I found one woman bathing like a bumblebee, in a state of pure ecstasy. Then I saw why. Look:
If I had to name a perfect spring border, I think this would be it. I often take close-ups of tulips because they tend to be surrounded by bare earth at this time of year. Not at Dixter. The tulips are bathing- no, wallowing in forget-me-nots and poppy foliage.
Let’s go in deeper:
I adore this combination of colours: mid-green and burgundy foliage, amethyst, cherry, orange, cream and white-with-splashes-of-raspberry tulips, a spattering of sky blue forget-me-nots and purple honesty, and lime zing from euphorbia. A perfect border.
Just a little bit closer?
Sublime, isn’t it?
I bathed like a bumblebee too, for some time.
But let’s keep going. There were some formal nursery beds, but they still had this Dixterish air of informality and nonchalance, especially when viewed through an espalier screen:
Then let’s wind around here:
Under this lovely magnolia:
Look at the sky!
Then back up here: (yes, I know I’m going in circles, but wouldn’t you?)
Let’s just have a sneaky look down the back of the Long Border, and pretend we are the Dixter gardeners:
Back to where we’re supposed to be, now, front-of-border:
It is incredible to think that less than two weeks ago this had bare patches of earth, and you could see bamboo sticks showing the planting areas.
I haven’t grown Tulipa ‘Rococco’ for a few years, but now I want to again. Look at her in a bubble-bath of forget-me-nots:
There were great drifts of tulips of one variety, which then swirled into another:
Again, I marvel at the lushness of the planting. Let’s not forget to look up at the house, though:
I wandered along towards the mulberry tree, which my children colonised a few years ago, climbing up and emerging some time later, covered in juice, as if they had been involved in an accident with a chainsaw. Here it is on the right. I stood under it for quite some time, as Chloris, of The Blooming Garden fame, told me that the buds of mulberry open with an audible pop. They weren’t quite ready to pop today, so maybe the Felix felicis was wearing off?
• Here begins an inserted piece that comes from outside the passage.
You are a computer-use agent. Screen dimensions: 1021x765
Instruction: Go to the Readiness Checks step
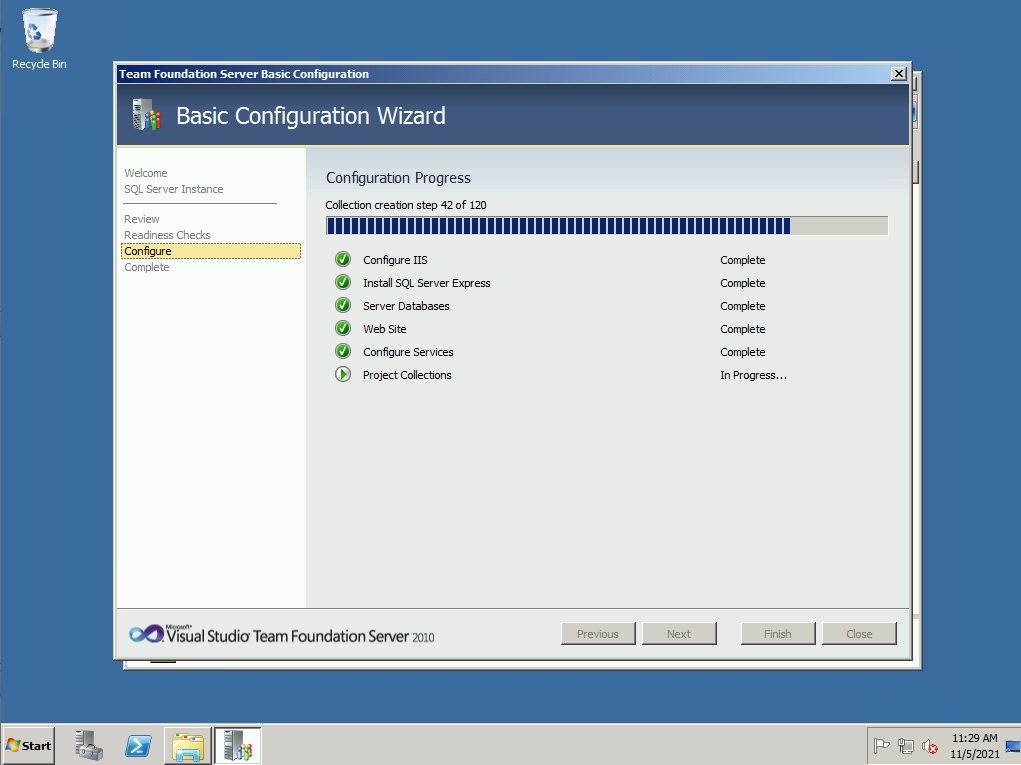click(167, 235)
But no, because I wasn’t meant to witness that wonder today. I was meant to witness this wonder:
Those are orange parrot tulips (possibly ‘Orange Favourite’) with…what, fellow garden bloggers?
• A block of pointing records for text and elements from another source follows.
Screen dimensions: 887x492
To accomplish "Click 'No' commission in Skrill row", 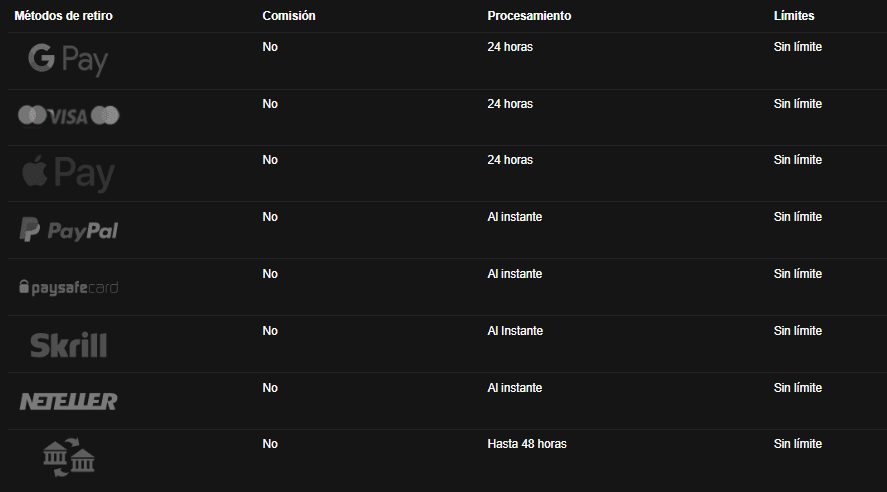I will click(270, 331).
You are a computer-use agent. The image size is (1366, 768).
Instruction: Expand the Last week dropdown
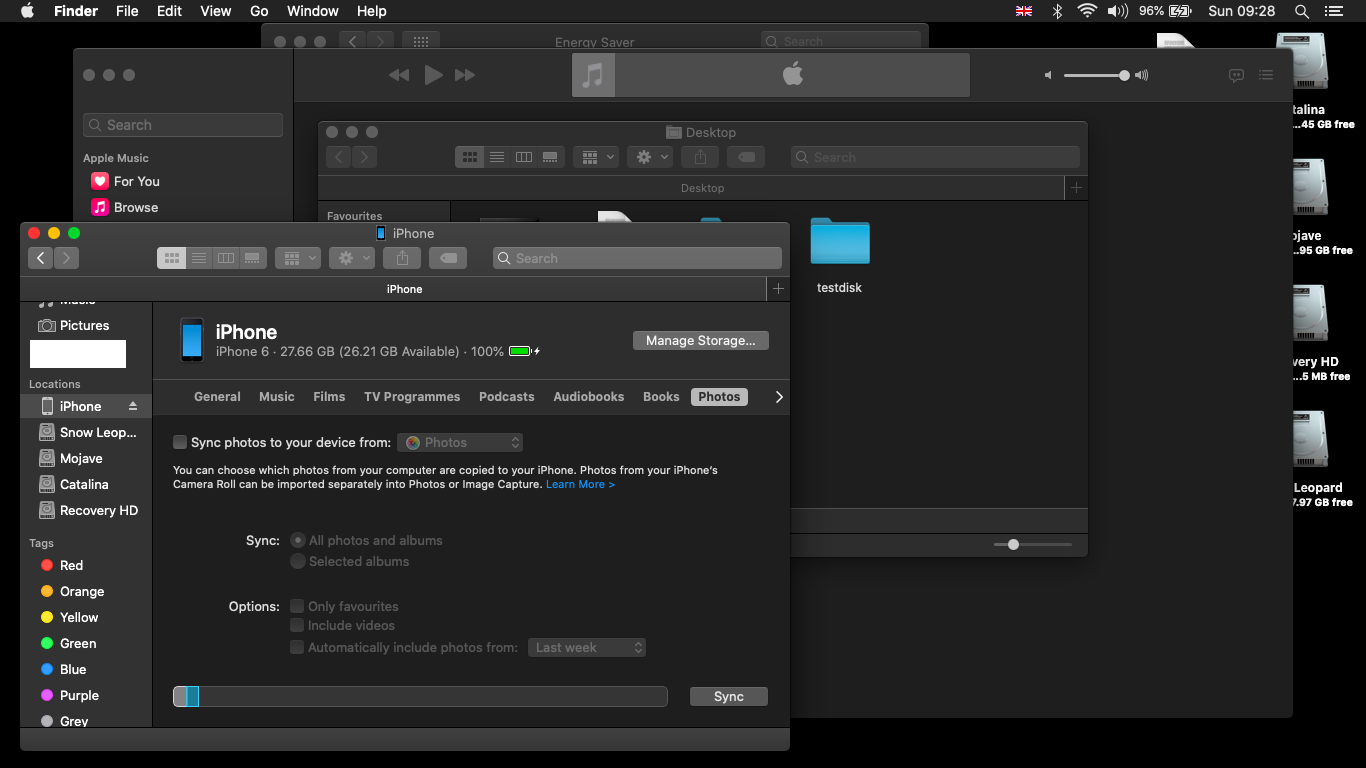[586, 647]
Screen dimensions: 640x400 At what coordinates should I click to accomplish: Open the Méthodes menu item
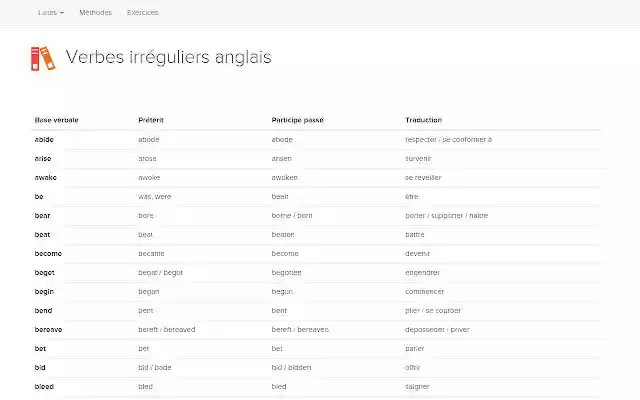(95, 13)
Whatever they are, the combination was heart-poundingly beautiful. And I also loved that forget-me-nots and primroses had seeded themselves in the cracks of the steps:
They weren’t the only self-seeders. I think the Centranthus ruber has lifted the stone off the wall here!
It is this careless abandon that I love about Dixter. Plants are allowed to do their thing. Hang the consequences.
Another thing I love about Dixter is the way it blends in so naturally with the surrounding landscape.
I was musing on this when I noticed the bananas peeping over the hedge of the exotic garden (newly unwrapped: they were swaddled the last time I was here):
This juxtaposition of perfect English countryside and exotica gives Dixter an edginess. It’s a bit 6 Music.
Shall we just peep in at the Exotic Garden?
To be honest, it is a relief to see that something looks a little gaunt. Save us from total perfection (I know that next time it will be a jungle).
Shall we go up towards the Blue Garden?
Just gaze a moment on this.
And turn around to look at this:
Were you waiting for the pots? Go on, then.
The scent was heady. I staggered a bit up those steps.
I love this Geranium madarense:
Climbing (oddly) to the Sunk Garden.
I loved the way the planting was different on each side of this path:
And then, reader, an hour or so in, I was spent.
I needed to rest my eyes, ears, nose, fingers. But not my taste-buds.
The bean salad was delicious, and I managed not to disturb the nesting sparrows.
I also got chatting to some very nice people, who told me to get myself to Hole Park in the next couple of weeks. So I will.
But I don’t think anything can beat my Perfect Day at Great Dixter. Better than a Mr Whippy by the sea.
What is your perfect garden visit? Or are you a Mr Whippy?